--- GIVEN RECORDS ---

☆ ☆ ☆

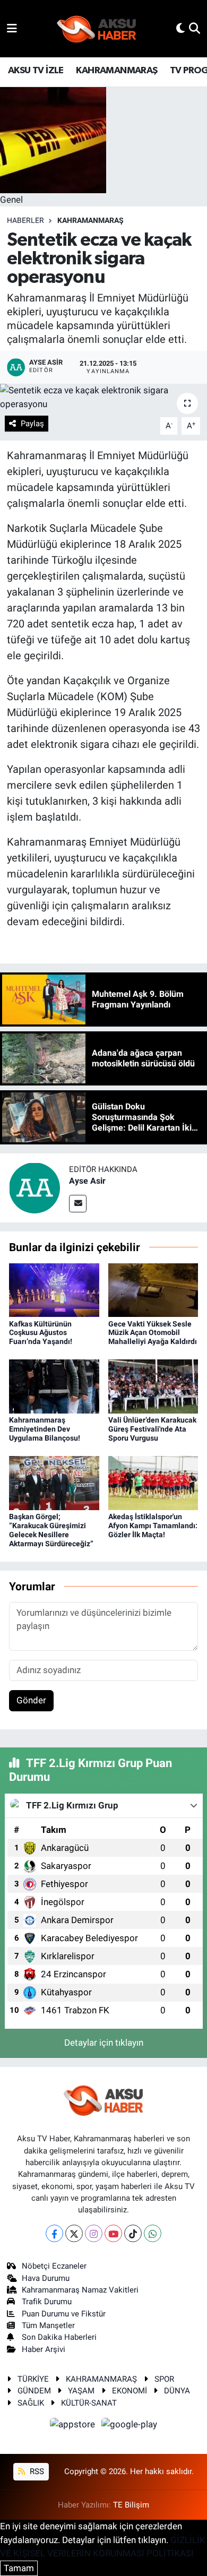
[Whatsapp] (152, 2233)
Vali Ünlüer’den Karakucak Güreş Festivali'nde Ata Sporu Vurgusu (152, 1429)
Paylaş (32, 423)
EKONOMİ (129, 2391)
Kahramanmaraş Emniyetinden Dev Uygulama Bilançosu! (44, 1429)
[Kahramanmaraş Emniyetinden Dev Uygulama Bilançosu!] (54, 1386)
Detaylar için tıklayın (103, 2042)
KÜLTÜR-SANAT (89, 2403)
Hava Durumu (46, 2278)
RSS (36, 2471)
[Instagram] (93, 2233)
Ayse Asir (87, 1181)
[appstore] (74, 2425)
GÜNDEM (34, 2391)
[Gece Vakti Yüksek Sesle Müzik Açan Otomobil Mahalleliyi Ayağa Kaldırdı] (153, 1289)
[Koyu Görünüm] (180, 28)
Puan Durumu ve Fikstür (64, 2314)
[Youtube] (113, 2233)
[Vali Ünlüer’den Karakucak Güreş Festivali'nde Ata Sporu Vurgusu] (153, 1386)
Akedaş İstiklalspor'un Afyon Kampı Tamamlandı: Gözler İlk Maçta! (152, 1525)
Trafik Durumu (47, 2301)
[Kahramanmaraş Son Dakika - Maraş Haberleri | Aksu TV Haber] (96, 29)
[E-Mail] (78, 1203)
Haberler (25, 220)
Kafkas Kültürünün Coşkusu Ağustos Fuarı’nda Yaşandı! (40, 1333)
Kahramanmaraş (90, 220)
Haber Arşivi (43, 2349)
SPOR (164, 2379)
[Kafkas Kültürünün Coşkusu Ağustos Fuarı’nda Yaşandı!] (54, 1289)
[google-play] (129, 2425)
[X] (74, 2233)
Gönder (31, 1700)
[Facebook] (54, 2233)
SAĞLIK (31, 2403)
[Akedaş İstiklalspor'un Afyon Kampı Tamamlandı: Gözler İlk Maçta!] (153, 1482)
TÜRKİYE (33, 2379)
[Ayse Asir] (34, 1187)
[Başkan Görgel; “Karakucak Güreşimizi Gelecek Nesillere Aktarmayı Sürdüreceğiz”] (54, 1482)
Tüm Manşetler (48, 2325)
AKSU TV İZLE (36, 70)
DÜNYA (177, 2391)
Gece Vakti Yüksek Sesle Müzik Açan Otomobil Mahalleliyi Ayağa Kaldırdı (152, 1333)
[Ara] (194, 28)
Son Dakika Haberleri (59, 2337)
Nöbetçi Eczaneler (54, 2266)
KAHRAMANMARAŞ (116, 70)
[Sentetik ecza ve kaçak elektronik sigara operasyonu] (103, 397)
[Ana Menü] (12, 28)
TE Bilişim (131, 2505)
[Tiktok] (133, 2233)
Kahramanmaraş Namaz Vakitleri (80, 2290)
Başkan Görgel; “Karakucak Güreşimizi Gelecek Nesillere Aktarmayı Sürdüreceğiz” (51, 1529)
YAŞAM (81, 2391)
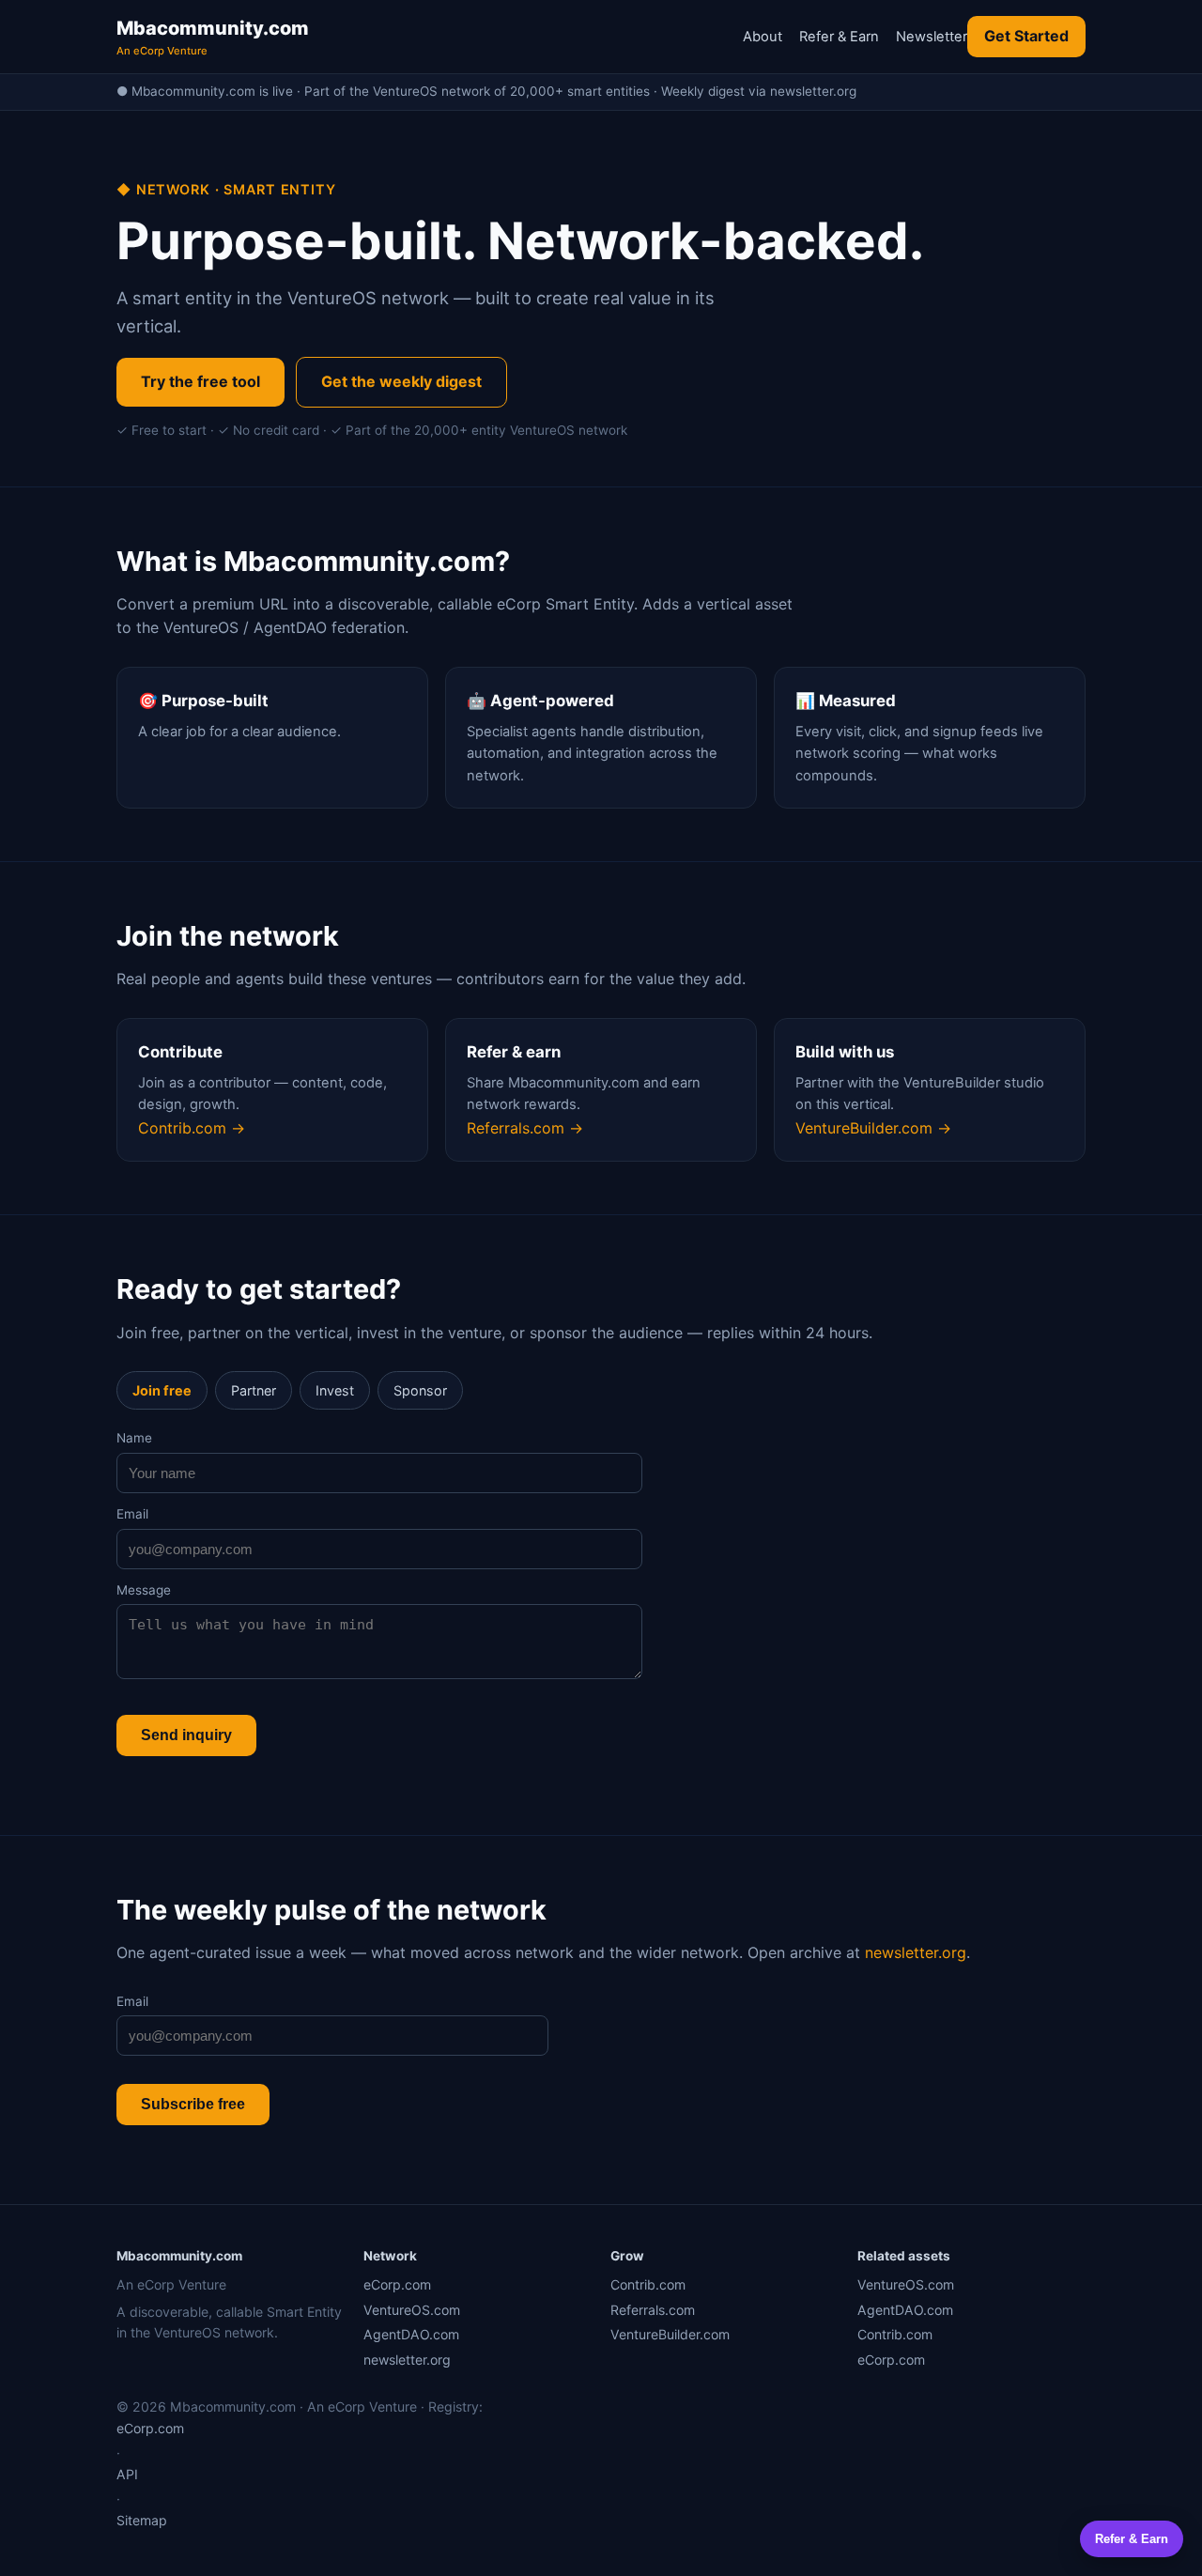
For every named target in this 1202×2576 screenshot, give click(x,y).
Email (132, 1513)
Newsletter (931, 36)
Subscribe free (193, 2104)
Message (143, 1589)
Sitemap (141, 2520)
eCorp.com (397, 2284)
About (762, 36)
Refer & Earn (839, 36)
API (127, 2474)
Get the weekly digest (401, 381)
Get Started (1026, 35)
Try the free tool (200, 381)
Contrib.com (648, 2284)
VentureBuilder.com (670, 2334)
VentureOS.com (411, 2310)
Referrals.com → (525, 1127)
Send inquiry (186, 1735)
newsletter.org (915, 1952)
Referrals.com (652, 2310)
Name (134, 1437)
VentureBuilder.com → (873, 1127)
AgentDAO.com (411, 2334)
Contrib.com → (191, 1127)
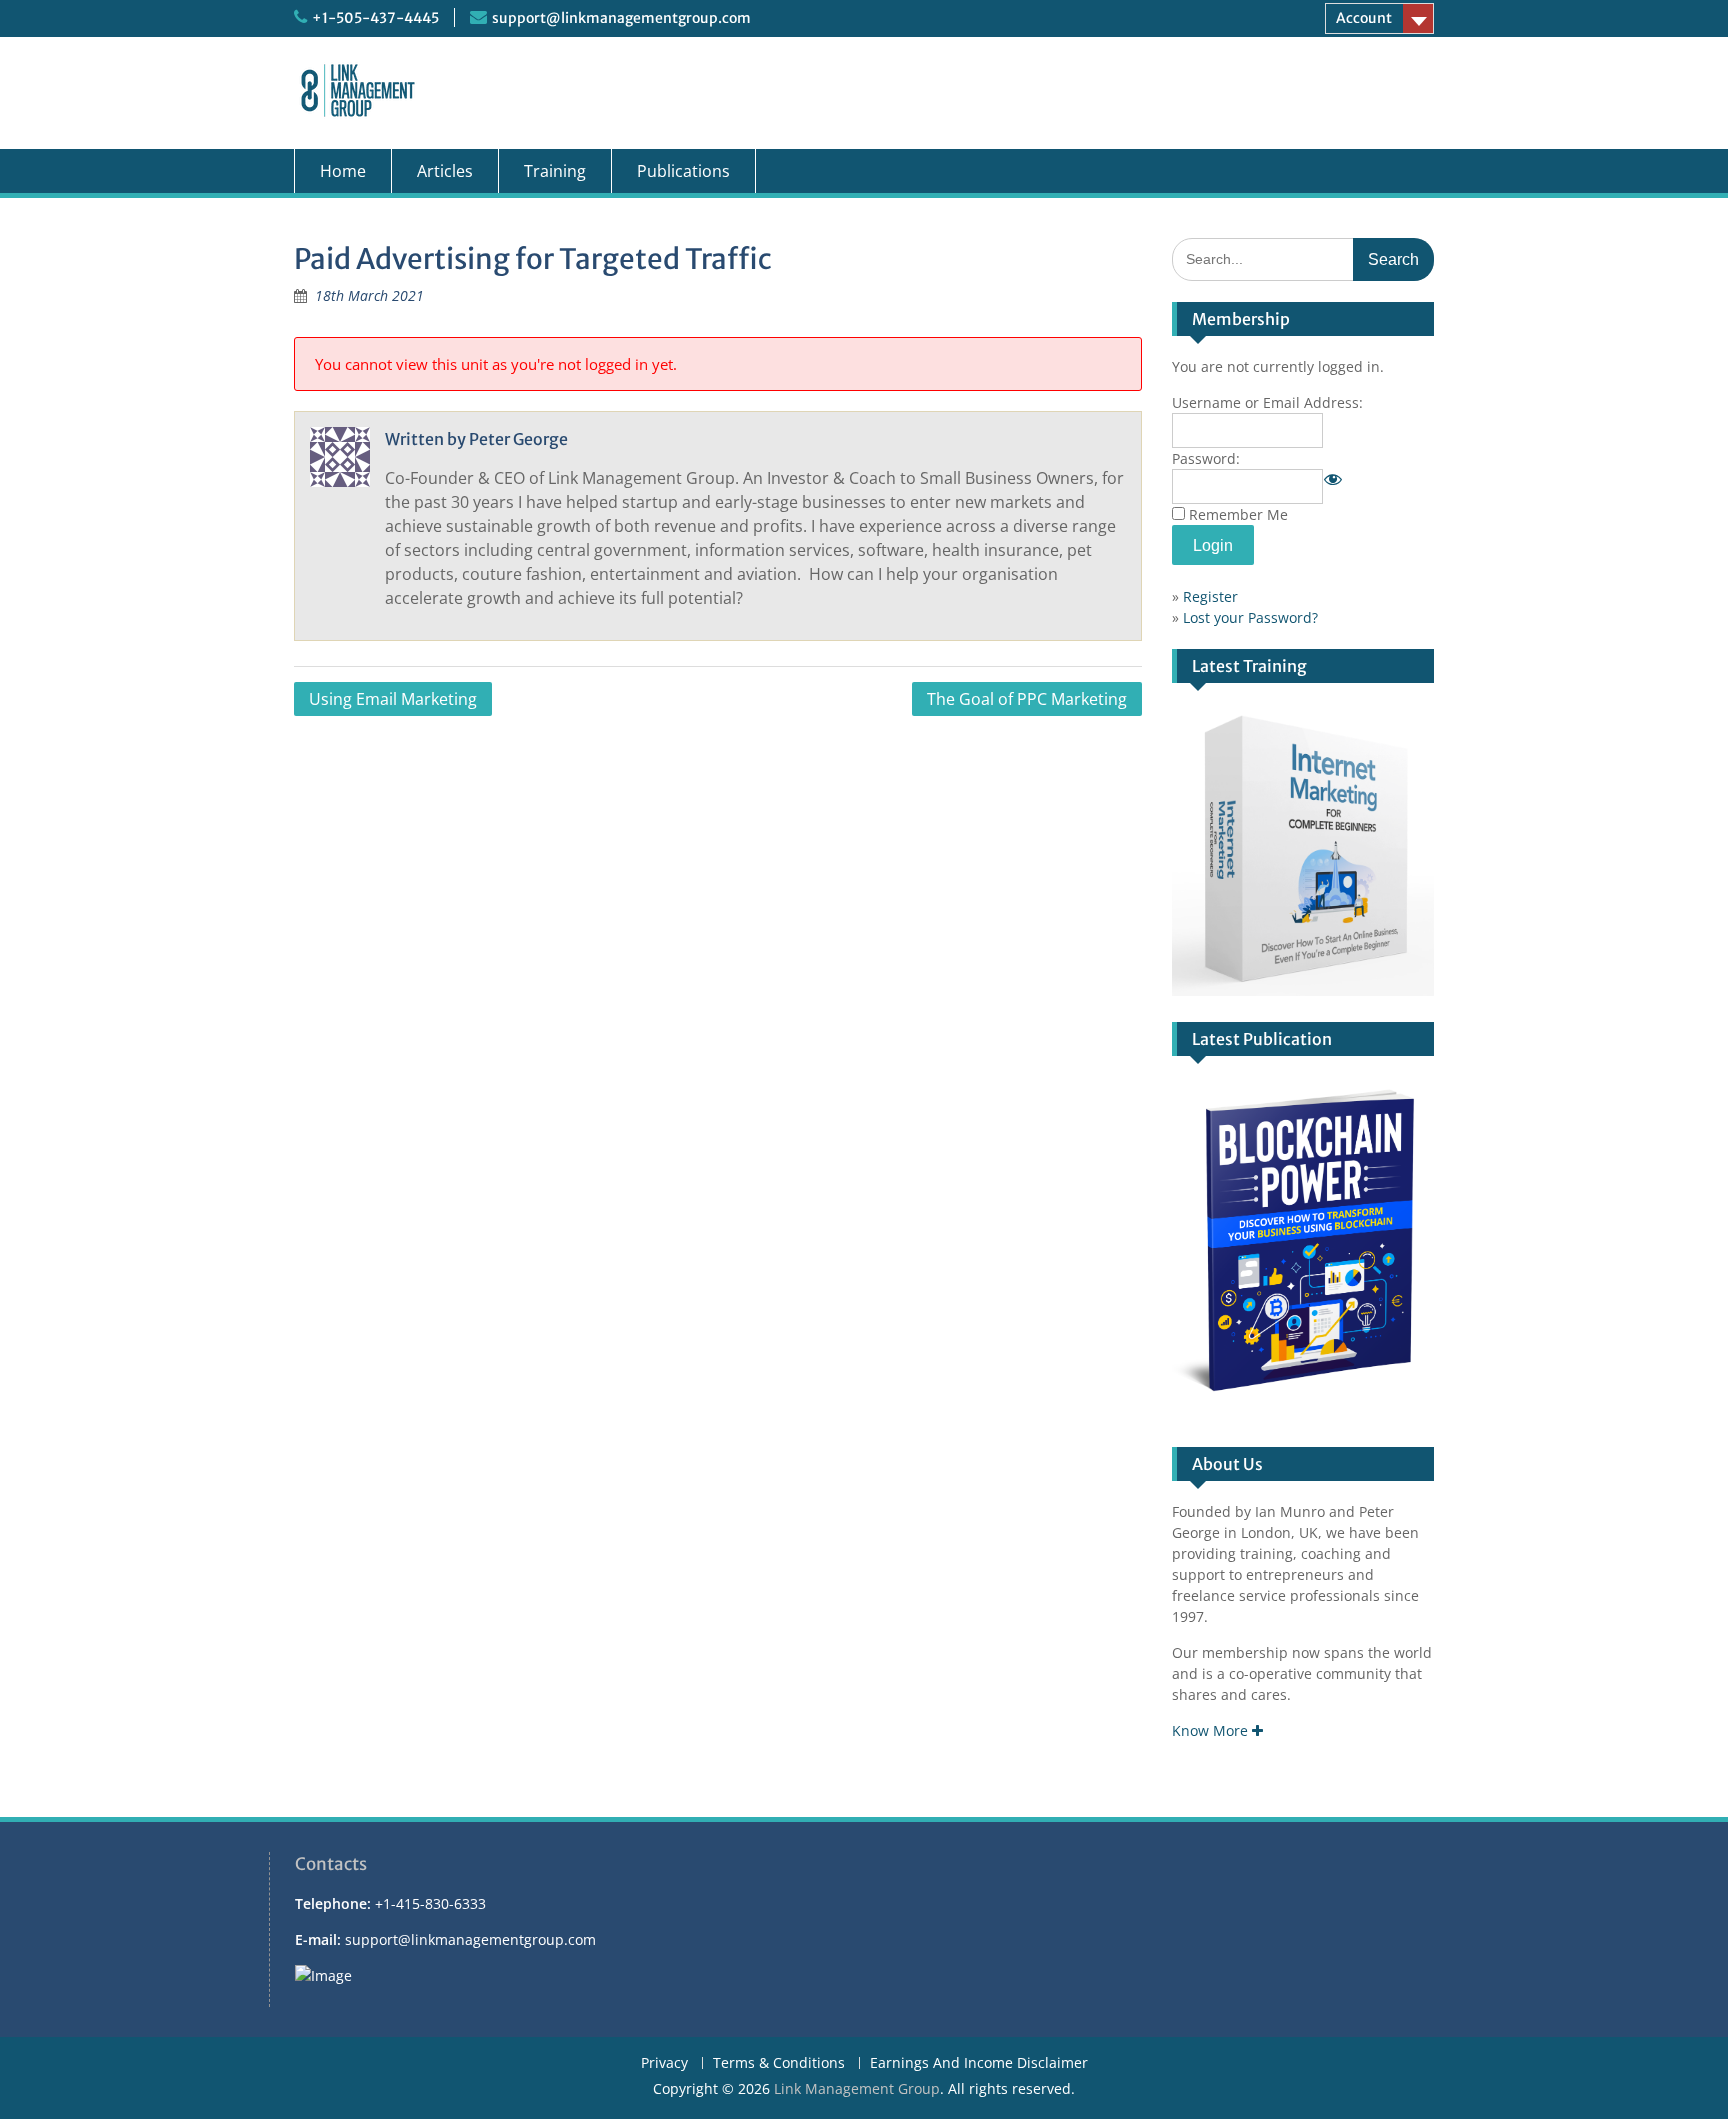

☆ ☆ ☆

--- EXERCISE OBJECTIVE ---
What's needed is every record restated exactly, pictures excluded.

--- ANSWER ---
[Whatsapp] (152, 2233)
Vali Ünlüer’den Karakucak Güreş Festivali'nde Ata Sporu Vurgusu (152, 1429)
Paylaş (32, 423)
EKONOMİ (129, 2391)
Kahramanmaraş Emniyetinden Dev Uygulama Bilançosu! (44, 1429)
[Kahramanmaraş Emniyetinden Dev Uygulama Bilançosu!] (54, 1386)
Detaylar için tıklayın (103, 2042)
KÜLTÜR-SANAT (89, 2403)
Hava Durumu (46, 2278)
RSS (36, 2471)
[Instagram] (93, 2233)
Ayse Asir (87, 1181)
[appstore] (74, 2425)
GÜNDEM (34, 2391)
[Gece Vakti Yüksek Sesle Müzik Açan Otomobil Mahalleliyi Ayağa Kaldırdı] (153, 1289)
[Koyu Görünüm] (180, 28)
Puan Durumu ve Fikstür (64, 2314)
[Youtube] (113, 2233)
[Vali Ünlüer’den Karakucak Güreş Festivali'nde Ata Sporu Vurgusu] (153, 1386)
Akedaş İstiklalspor'un Afyon Kampı Tamamlandı: Gözler İlk Maçta! (152, 1525)
Trafik Durumu (47, 2301)
[Kahramanmaraş Son Dakika - Maraş Haberleri | Aksu TV Haber] (96, 29)
[E-Mail] (78, 1203)
Haberler (25, 220)
Kafkas Kültürünün Coşkusu Ağustos Fuarı’nda Yaşandı! (40, 1333)
Kahramanmaraş (90, 220)
Haber Arşivi (43, 2349)
SPOR (164, 2379)
[Kafkas Kültürünün Coşkusu Ağustos Fuarı’nda Yaşandı!] (54, 1289)
[google-play] (129, 2425)
[X] (74, 2233)
Gönder (31, 1700)
[Facebook] (54, 2233)
SAĞLIK (31, 2403)
[Akedaş İstiklalspor'un Afyon Kampı Tamamlandı: Gözler İlk Maçta!] (153, 1482)
TÜRKİYE (33, 2379)
[Ayse Asir] (34, 1187)
[Başkan Görgel; “Karakucak Güreşimizi Gelecek Nesillere Aktarmayı Sürdüreceğiz”] (54, 1482)
Tüm Manşetler (48, 2325)
AKSU TV İZLE (36, 70)
DÜNYA (177, 2391)
Gece Vakti Yüksek Sesle Müzik Açan Otomobil Mahalleliyi Ayağa Kaldırdı (152, 1333)
[Ara] (194, 28)
Son Dakika Haberleri (59, 2337)
Nöbetçi Eczaneler (54, 2266)
KAHRAMANMARAŞ (116, 70)
[Sentetik ecza ve kaçak elektronik sigara operasyonu] (103, 397)
[Ana Menü] (12, 28)
TE Bilişim (131, 2505)
[Tiktok] (133, 2233)
Kahramanmaraş Namaz Vakitleri (80, 2290)
Başkan Görgel; “Karakucak Güreşimizi Gelecek Nesillere Aktarmayı Sürdüreceğiz” (51, 1529)
YAŞAM (81, 2391)
For every named target in this 1202×2576 screenshot, give click(x,y).
Email (132, 1513)
Newsletter (931, 36)
Subscribe free (193, 2104)
Message (143, 1589)
Sitemap (141, 2520)
eCorp.com (397, 2284)
About (762, 36)
Refer & Earn (839, 36)
API (127, 2474)
Get the weekly digest (401, 381)
Get Started (1026, 35)
Try the free tool (200, 381)
Contrib.com (648, 2284)
VentureBuilder.com (670, 2334)
VentureOS.com (411, 2310)
Referrals.com → (525, 1127)
Send inquiry (186, 1735)
newsletter.org (915, 1952)
Referrals.com (652, 2310)
Name (134, 1437)
VentureBuilder.com → (873, 1127)
AgentDAO.com (411, 2334)
Contrib.com → (191, 1127)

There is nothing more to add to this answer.